#### [Problems to work on]
- A) In the article on nursery teacher qualifications below, rewrite the paragraph that begins "The brain is the command centre" as a short bulleted list that keeps its main facts.
- B) Set down the passage of the article on nursery teacher qualifications below, from "What you need" to "teachers build on.", without changing a word.
- C) In the article on nursery teacher qualifications below, between what ages do cognitive psychologists say a child's character is formed?

(Beginning of Supplied text)

Raise early childhood teachers qualifications to Master’s degree

What you need to know:
Nursery teacher training. Our advancement in development, innovation, creativity, values, work ethic and discipline, among others, are hinged on how well we manage early childhood training.
I salute the Ministry of Education’s resolution to raise qualifications of all primary and secondary school teacher’s to bachelor’s degree. I highly recommend that nursery school teacher entry and qualifications should be raised even higher. This is because they lay the foundation upon which all the other teachers build on.
According to cognitive psychologists, a child’s character, is formed between two and six years. This is a time of acceleration for how children learn, develop and build skills necessary to succeed in school and in life. From birth to age five, a child’s brain develops more than at any other time in life. The quality of a child’s experiences in the first few years of life – positive or negative – helps shape how their brain develops.
The brain is the command centre of the human body. A newborn baby has all of the brain cells (neurons) they’ll have for the rest of their life, but it is the connections between these cells that really make the brain work. Brain connections enable us to move, think, communicate and do just about everything. At least one million new neural connections (synapses) are made every second, more than at any other time in life. The connections needed for many important, higher-level abilities like motivation, self-regulation, innovation, problem solving and communication are formed in these early years – or not formed. It’s much harder for these essential brain connections to be formed later in life.
Early childhood/nursery teachers, are therefore, dealing with the most critical and formative stage of development that handles all the pre-reading, mathematics, writing skills, speaking and relating skills.
Yet ironically, they have the least college entry points, shortest training duration and poorest pay. Majority join the profession with bad scores and have little or no exposure. The result is poor quality of learners. It is no surprise that we are grappling with creativity, imagination and innovation because this stage has been mismanaged, eg mathematics (a subject that imparts problem solving skills), is poorly done and hated because of the way pre-mathematics skills are introduced and administered during early childhood education, probably the teacher’s attitude towards the subject.
In Luke 6:39-40, Jesus asked in a parable: “Can a blind man lead a blind man? Will they not both fall into a pit? (40) A disciple is not above his teacher, but everyone when he is fully trained will be like his teacher”.
A teacher passes on who they are in terms of values, dressing, faith, character, handwriting, etc. Whatever the teacher writes on this child’s slate at this stage will stick for life, that’s the way this child will be as an adult as Prov 22:6 states. And true to this proverb, we are reaping the fruits of bad training at early childhood with learners who cannot innovate, think critically and creatively, copy cats, lacking in vision, with poor work ethic, lacking sense of direction and purpose
There is an interesting observation that after A-Level, the A students opt for high professional courses like medicine, law, statistics etc, the B students go for Business courses like B-COM, and other more recent ones like oil and gas, C’ students go into politics, D students go for education to become teachers, while E students become pastors. You then have the pyramid turned upside down with the D class teaching children of the A class, C class students making laws for the A class and the A class going to E students for spiritual guidance. Imagine this quagmire.
Nursery teachers should, therefore, be well motivated and facilitated. Early childhood teachers should have the highest qualifications eg Master’s degree. Our advancement in development, innovation, creativity, values, work ethic and discipline, among others are hinged on how well we manage early childhood training.

(End of Supplied text)
(Beginning of Record excerpts)

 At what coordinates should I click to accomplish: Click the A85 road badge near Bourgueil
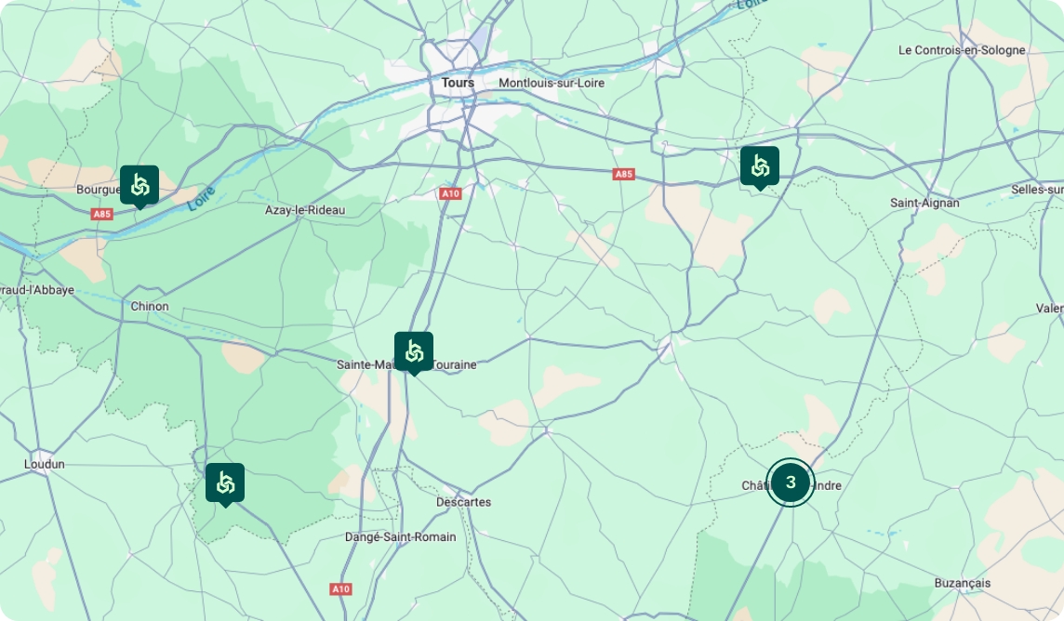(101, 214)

(End of Record excerpts)
(Beginning of Record excerpts)

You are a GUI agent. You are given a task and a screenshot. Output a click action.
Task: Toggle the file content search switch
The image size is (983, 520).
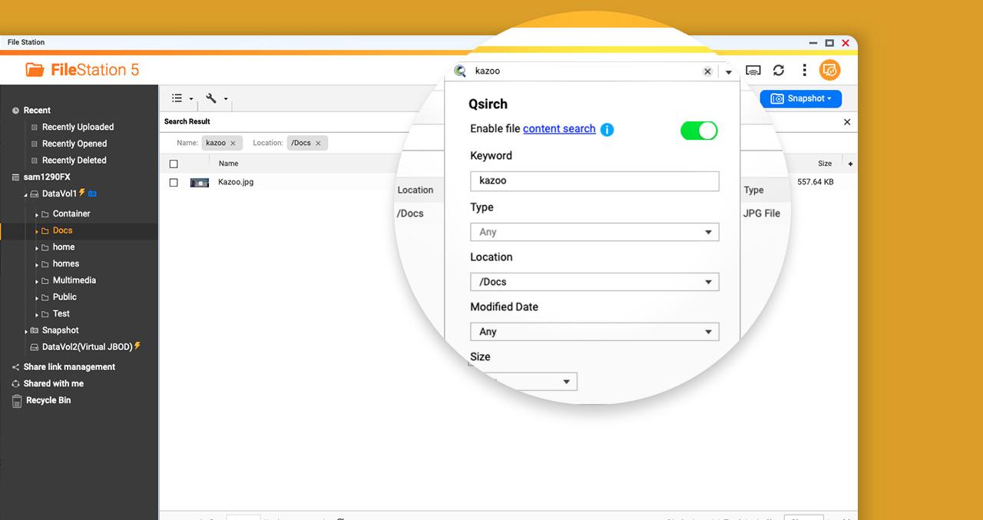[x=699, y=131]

(End of Record excerpts)
(Beginning of Record excerpts)

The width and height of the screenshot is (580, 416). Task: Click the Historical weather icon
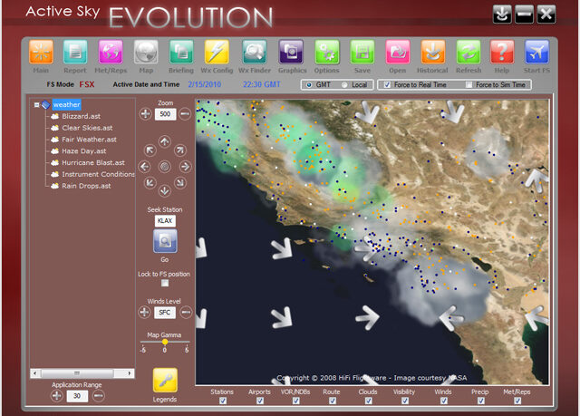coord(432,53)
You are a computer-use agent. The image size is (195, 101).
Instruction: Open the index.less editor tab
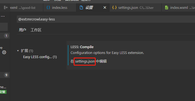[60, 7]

(End of Record excerpts)

#### [Answers to this exercise]
- A)
- The brain is the body's command center.
- A newborn already has all the brain cells (neurons) it will ever have. The connections between them are what make the brain work.
- These connections let us move, think, communicate and do almost everything.
- In early childhood, at least one million new connections (synapses) form every second, more than at any other time in life.
- Connections for higher-level abilities form in these early years or not at all. These include motivation, self-regulation, innovation, problem solving and communication.
- These connections are much harder to form later in life.

- B)
What you need to know:
Nursery teacher training. Our advancement in development, innovation, creativity, values, work ethic and discipline, among others, are hinged on how well we manage early childhood training.
I salute the Ministry of Education’s resolution to raise qualifications of all primary and secondary school teacher’s to bachelor’s degree. I highly recommend that nursery school teacher entry and qualifications should be raised even higher. This is because they lay the foundation upon which all the other teachers build on.

- C) Between two and six years.